Agreement Reached on Milleproroghe Decree in Senate’s Constitutional Affairs Committee
In a significant development, an agreement was reached last night in the Constitutional Affairs Committee of the Senate on the Milleproroghe decree. This agreement comes after intense negotiations between the government and the majority, culminating in the decision to withdraw the amendment proposed by the speakers on the scrapping of folders and the extension of the deadline to adhere to the biennial agreement. The compromise reached specifies that the scrapping will only apply to those who have already made requests, while the two-month extension to adhere to the concordat has been removed. This move marks the end of a tiring diplomatic effort, particularly challenging due to the divergent positions within the majority itself.
Diverse Stances Within the Majority
Despite the agreement, there are still varying stances within the majority. Foreign Minister Antonio Tajani, for instance, emphasized that the "priority" remains the reduction of IRPEF (personal income tax) from 35% to 33% and the expansion of the tax threshold to 60,000 euros. This highlights the complex nature of the negotiations, where multiple interests and priorities must be balanced. Meanwhile, the issue of scrapping continues to be a topic of discussion. Matteo Salvini, leader of the League, reiterated his party’s readiness to formalize a detailed proposal on fiscal peace, which will be shared with allies as part of their electoral program. This indicates a continued commitment to addressing tax-related issues, even as the majority works to finalize the Milleproroghe decree.

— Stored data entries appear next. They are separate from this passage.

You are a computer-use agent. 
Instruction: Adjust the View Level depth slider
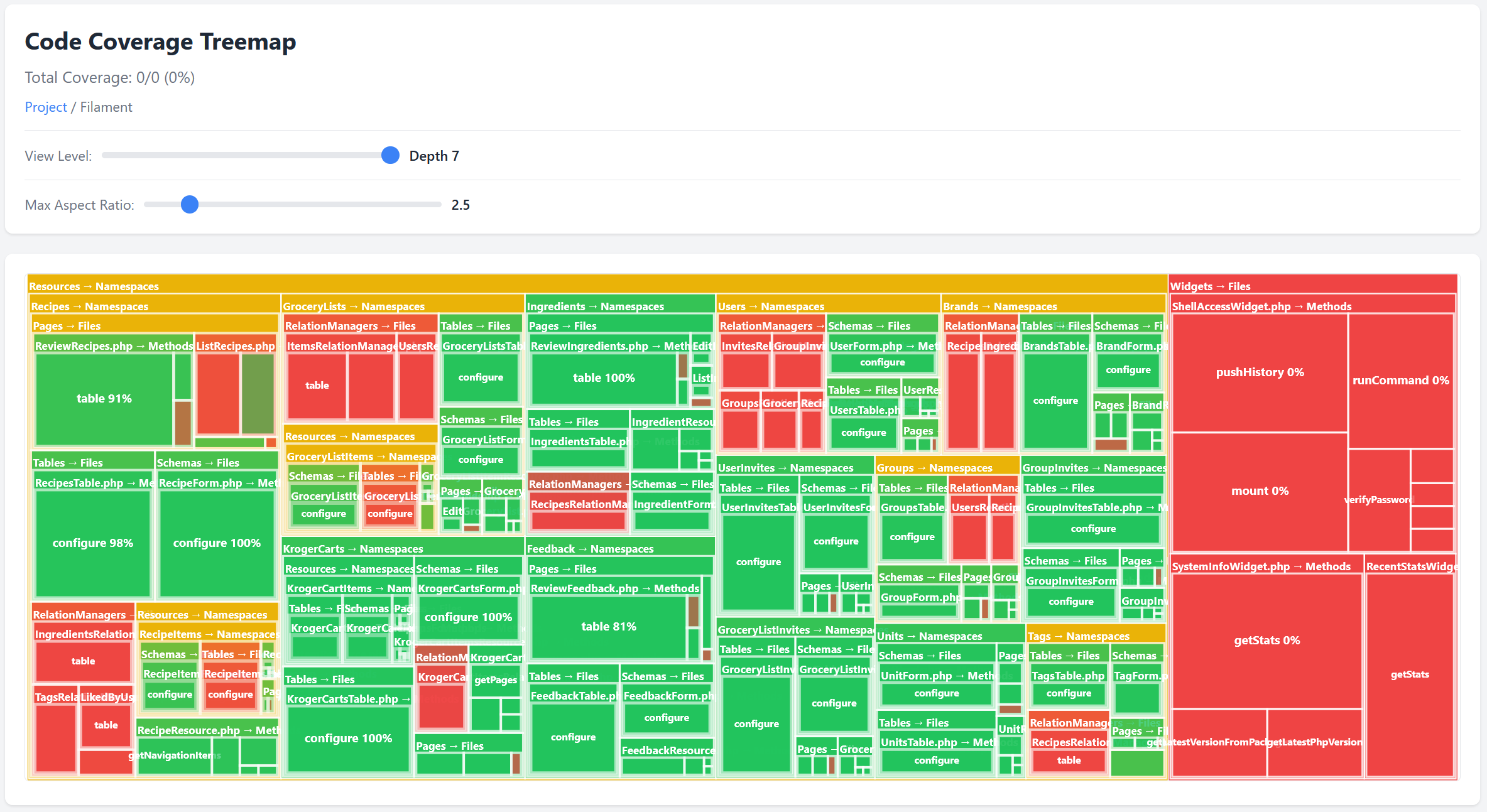(x=390, y=155)
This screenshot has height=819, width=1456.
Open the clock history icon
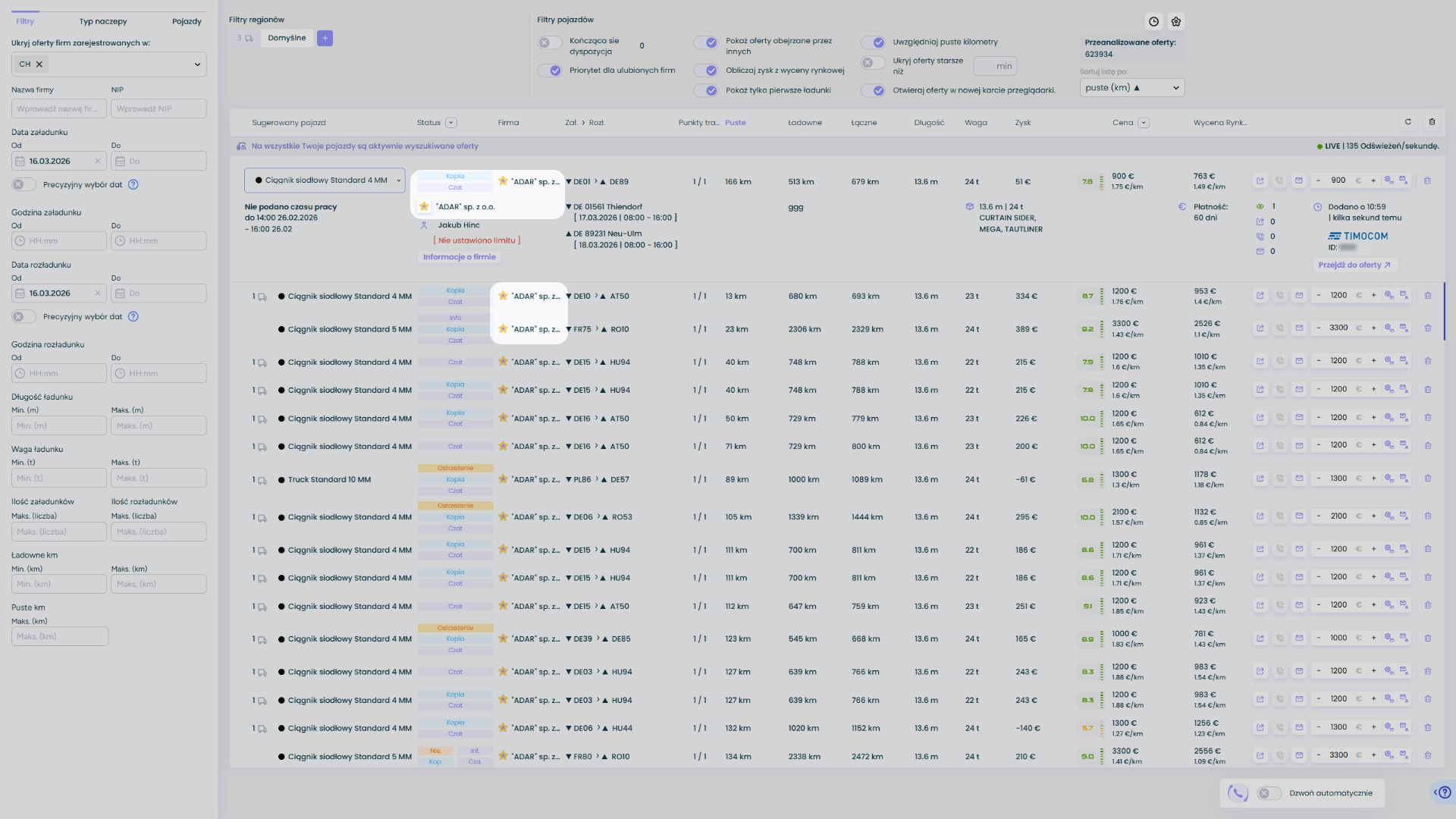(1153, 22)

Opposition’s Hard Line Stance
The opposition, particularly the Democratic Party (Pd), has maintained a firm stance against the Milleproroghe. According to Andrea Giorgis of the Pd, the decree represents a "tax management" that "revises terms and undermines the cornerstones of the tax system." The Democratic Party has proposed alternative measures, such as addressing waiting lists, medical personal deficiency, school abandonment, educational poverty, and disability. However, these proposals have been rejected by the majority. The Pd criticizes the majority for advancing only proposals that "continue to wink at those who do not fulfill tax contribution duties." This highlights the significant divide between the government and the opposition on fiscal and social policies.
The Scale of Unpaid Taxes
The issue of unpaid taxes looms large in this debate. According to calculations by the financial newspaper Il Sole 24 Ore, the total amount of uncollected disputes by the end of 2024 is projected to reach 1.275 trillion euros. This staggering figure translates to 21,611 euros for each Italian, including infants. The regions with the highest levels of uncollected taxes are Lazio, Campania, and Lombardy. This financial burden underscores the urgency of addressing tax compliance and the effectiveness of the tax system, issues that are at the heart of the Milleproroghe decree and the broader fiscal debate.

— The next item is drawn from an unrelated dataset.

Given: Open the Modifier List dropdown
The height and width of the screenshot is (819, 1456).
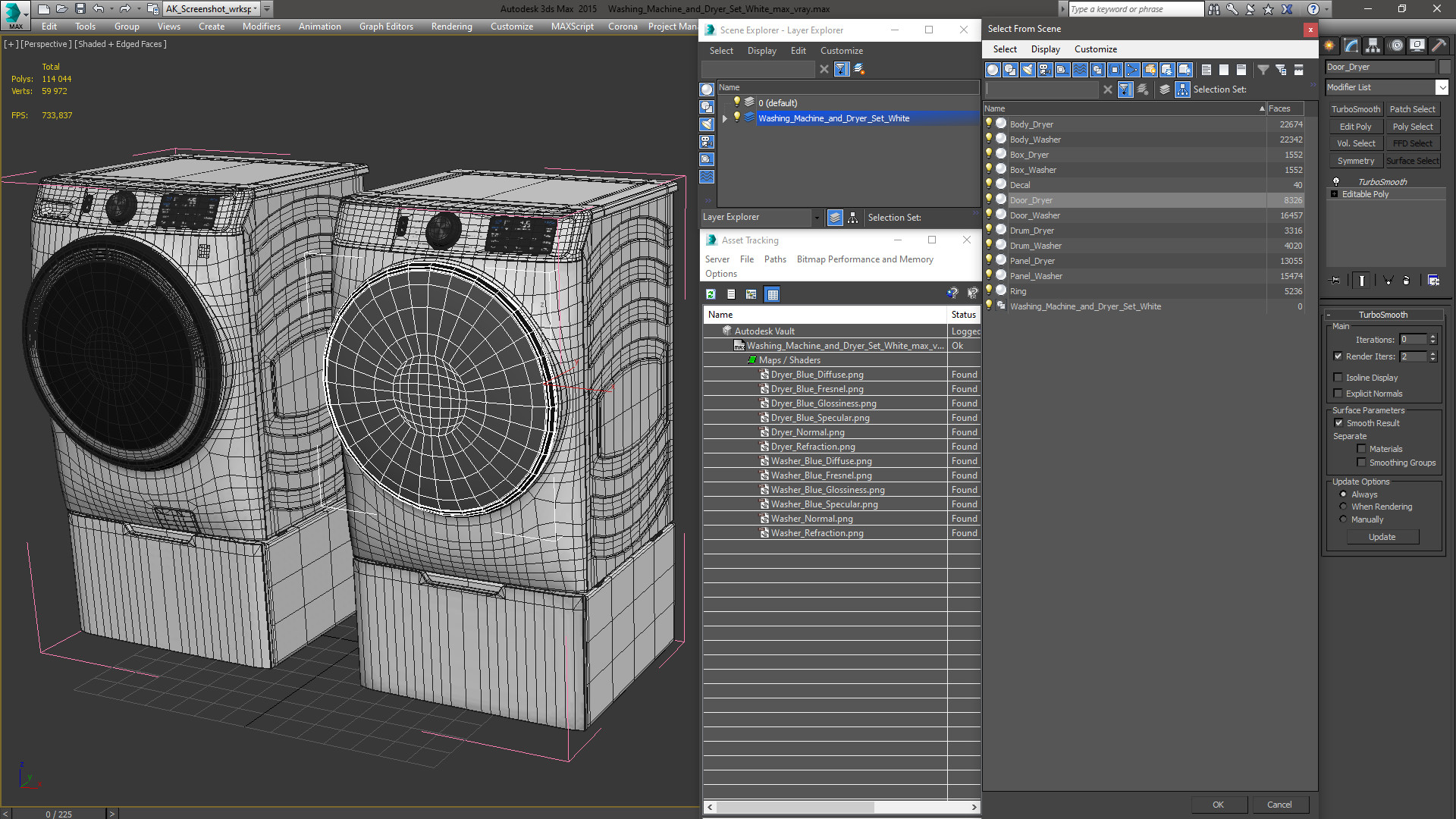Looking at the screenshot, I should 1442,87.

Moving Forward with the Milleproroghe Decree
Today, the votes on the provision are expected to finalize the Milleproroghe decree, with the aim of "closing" the matter, as stated by the committee president, Balboni. The pressure is on to meet the looming deadline of February 25, by which the decree must be approved by both chambers of the parliament. The agreement reached in the committee is a step towards achieving this goal, but it also highlights the complexities and challenges involved in navigating the legislative process, especially in a politically divided environment.
Conclusion
The agreement reached on the Milleproroghe decree in the Senate’s Constitutional Affairs Committee represents a significant milestone in the ongoing fiscal debate. While it addresses some of the key issues, it also underscores the diverse and often conflicting priorities within the majority and the opposition. The pressure to meet the February 25 deadline adds urgency to the process. As the debate continues, the focus remains on balancing tax management, fiscal responsibility, and the broader social and economic well-being of the country.